Schriftliche Aufgabe A
Übersetzen Sie aus dem Auszug über Adoption den Satz „Denn durch die Adoption wird eine Ungewißheit im Leben des Kindes beseitigt.“ ins Englische.
Schriftliche Aufgabe B
Schreiben Sie aus dem Auszug über Adoption den Abschnitt ab, der mit „Während früher überwiegend“ anfängt und mit „eine Erleichterung bringen.“ endet.
Schriftliche Aufgabe C
Setzen Sie den Auszug über das Adoptionsrecht dort fort, wo er aufhört.

Andere von diesen elternlosen Kindern sind in Pflegeverhältnissen untergebracht. Nun mögen die menschlichen Beziehungen, die zwischen Pflegekindern und Pflegeeltern bestehen, sehr tief sein. Aber die letzten Verpflichtungen werden nicht eingegangen. Denn es bleibt immer die Möglichkeit offen, daß das Pflegekindverhältnis gelöst wird. Es ist deshalb sehr notwendig, daß dort, wo die äußeren Voraussetzungen gegeben sind, die Annahme an Kindes Statt gefördert wird, weil die Adoption sowohl im Interesse des Kindes als auch im Interesse der Annehmenden liegt. Denn durch die Adoption wird eine Ungewißheit im Leben des Kindes beseitigt.
Während früher überwiegend uneheliche Kinder adoptiert wurden, stehen heute die Waisen, die durch den Krieg und die Nachkriegszeit ihre Eltern verloren haben, im Vordergrund. Ihnen gegenüber haben wir alle eine ganz besondere Verpflichtung zu erfüllen. Die Kinder, die keine Eltern mehr haben, haben genau so Anspruch auf Liebe und auf eine wirtschaftliche Versorgung wie jedes eheliche Kind. Wir sollten jede Möglichkeit wahrnehmen, um gerade diesen Kindern das Hineinwachsen in eine Familie zu ermöglichen.
Nach den bisher geltenden Bestimmungen des Adoptionsrechts können Eltern, die selbst Kinder haben, kein fremdes Kind adoptieren. In diesem
Punkt will nun der vorliegende Gesetzentwurf eine Erleichterung bringen.

Bereitgestellte Daten
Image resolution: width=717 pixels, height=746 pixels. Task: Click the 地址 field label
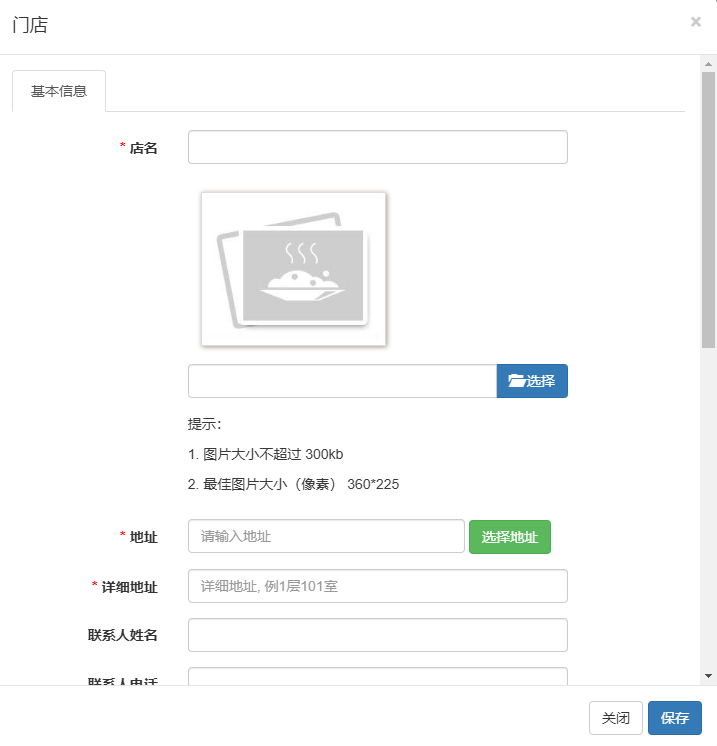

Schriftliche Antwort A
For adoption removes an uncertainty from the child's life.

Schriftliche Antwort B
Während früher überwiegend uneheliche Kinder adoptiert wurden, stehen heute die Waisen, die durch den Krieg und die Nachkriegszeit ihre Eltern verloren haben, im Vordergrund. Ihnen gegenüber haben wir alle eine ganz besondere Verpflichtung zu erfüllen. Die Kinder, die keine Eltern mehr haben, haben genau so Anspruch auf Liebe und auf eine wirtschaftliche Versorgung wie jedes eheliche Kind. Wir sollten jede Möglichkeit wahrnehmen, um gerade diesen Kindern das Hineinwachsen in eine Familie zu ermöglichen.
Nach den bisher geltenden Bestimmungen des Adoptionsrechts können Eltern, die selbst Kinder haben, kein fremdes Kind adoptieren. In diesem
Punkt will nun der vorliegende Gesetzentwurf eine Erleichterung bringen.

Schriftliche Antwort C
In § 1 wird festgelegt, daß die Möglichkeit der Befreiung von dem Erfordernis der Kinderlosigkeit erteilt wird. Die Befreiung von dem Alterserfordernis ist schon im Bürgerlichen Gesetzbuch vorgesehen.
Da die Adoption eine sehr ernste Angelegenheit ist, können wir sie nicht ernst genug nehmen; denn dieser Adoptionsvertrag entscheidet über menschliche Schicksale. Die Befreiung von dem Erfordernis der Kinderlosigkeit, das in § 1 festgelegt ist, bedeutet keineswegs etwas Neues. Es gibt Länder, in denen das Adoptionsgesetz das Erfordernis der Kinderlosigkeit nicht kennt. Die Erfahrungen dieser Länder sind in jeder Beziehung positiv. Für die Erleichterung der Adoption sprechen auch erzieherische Gründe. Erstens sind jüngere Eltern für die Erziehung der Kinder weit mehr geeignet als Menschen, die schon das 50. Lebensjahr überschritten haben. Zweitens ist es für das Kind weit besser, wenn es kein Einzelkind in der Familie bleibt, sondern Geschwister hat. Dies gilt sowohl für das eheliche als auch für das Adoptivkind.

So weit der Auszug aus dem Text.